Quando l’esercito guidato dallo spietato Bori Kan (Jason Scott Lee) e dalla strega Xian Lang (Gong Lee), minaccia il Paese, l’imperatore della Cina (Jet Li) ordina che ogni famiglia fornisca un uomo per il suo esercito, ma l’unico maschio della famiglia Hua è l’anziano e malato Zhou (Tzi Ma). Così sua figlia Mulan (Liu Yifei) che fin da piccola ha dimostrato una straordinaria predisposizione al combattimento, si finge un maschio, per arruolarsi al posto del genitore.

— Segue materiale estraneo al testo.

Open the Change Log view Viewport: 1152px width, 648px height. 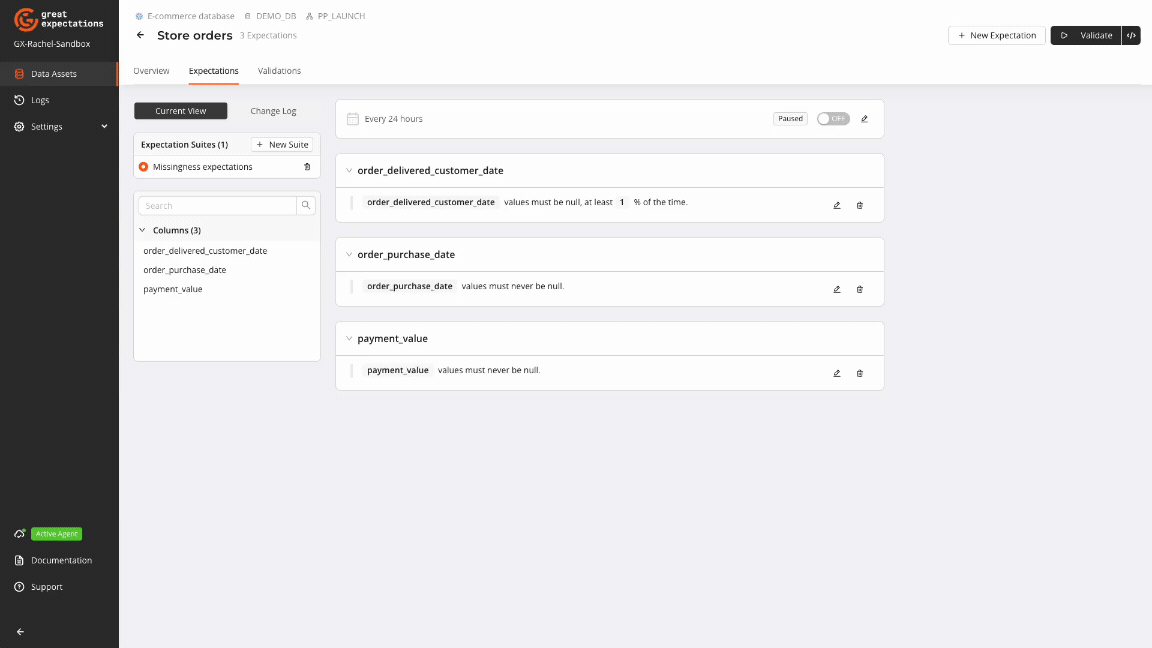click(272, 111)
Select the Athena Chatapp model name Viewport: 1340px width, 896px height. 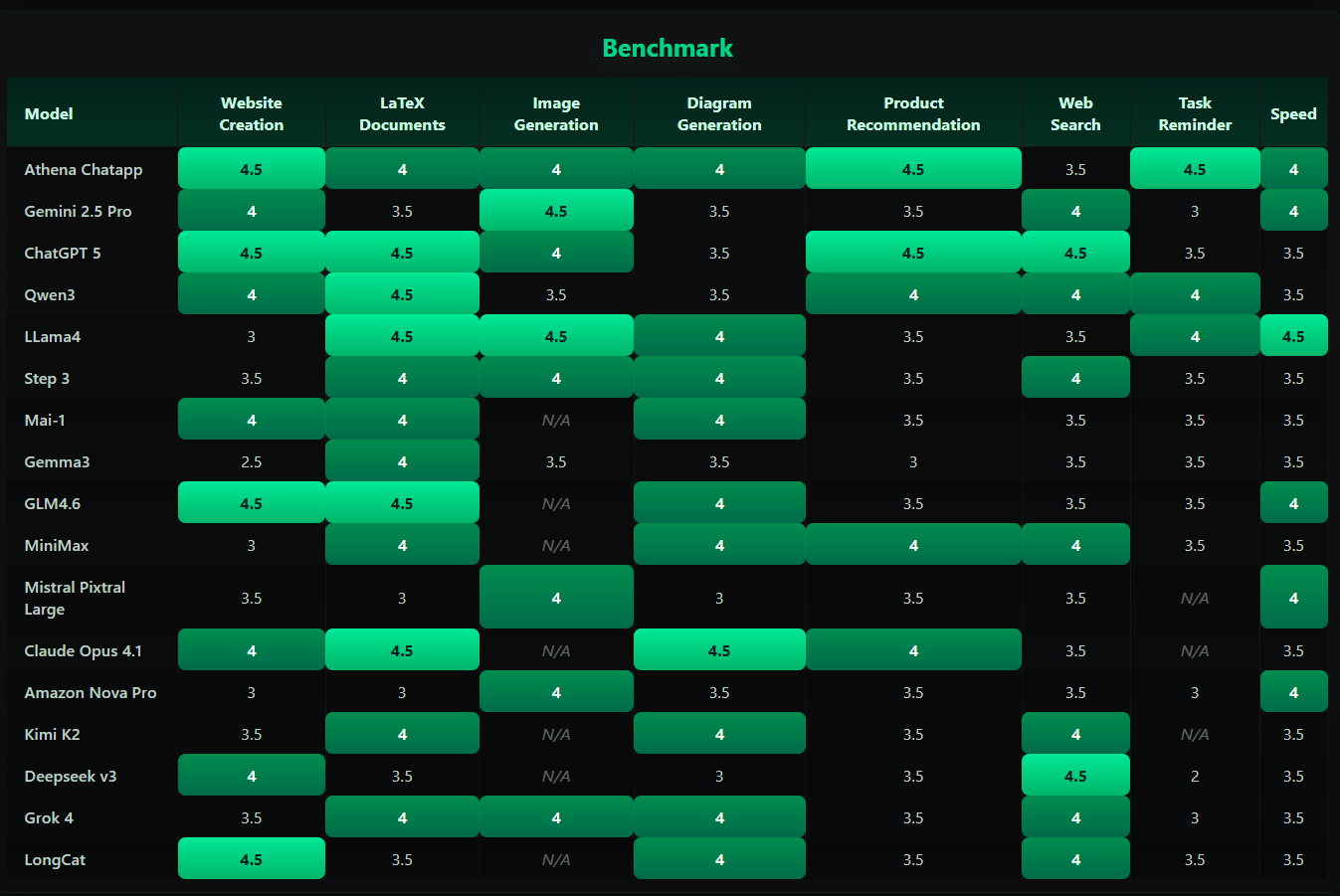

La pellicola ha già stabilito un primato: è il primo lungometraggio Disney a essere oggetto di boicottaggio non da un governo assolutista o da qualche associazione conservatrice ma dal popolo della rete che tramite l’hastag #BoycottMulan ha voluto protestare contro le parole di sostegno della protagonista Liu Yifei (che peraltro è cittadina americana) alla repressione della polizia cinese a Hong Kong. Per nostra fortuna il film è talmente brutto e noioso che non dobbiamo prenderci il disturbo di utilizzare questa controversia per criticarlo. La pellicola risulta, infatti, un miscuglio mal riuscito tra La tigre e il dragone di Ang Lee (con i cattivi che corrono in verticale sulle mura delle fortezze) e L’ultimo dominatore dell’aria di M. Night Shyamalan (in cui la fa da padrone il concetto di Chi, inteso, a seconda delle esigenze narrative del momento, come forza interiore, magia o capacità di non lavarsi per settimane). Il tutto immerso nell’ immancabile e abusata animazione in cgi che ormai sembra avere come unico effetto non quello i stupire lo spettatore ma quello di rendere gli attori (in questo caso con l’eccezione del villain Jason Scott Lee), espressivi come blocchi di tufo davanti alle scenografie computerizzate, quasi più inesistenti di una sceneggiatura che si limita a seguire quella del cartone aggiungendovi frasi e dialoghi degne dei fratelli Marx del tipo: “4 once spostano 1000 libre”(boh???).
La Disney ha già annunciato un secondo capitolo e anche questo potrebbe essere un record: fare un sequel del nulla non è cosa da poco.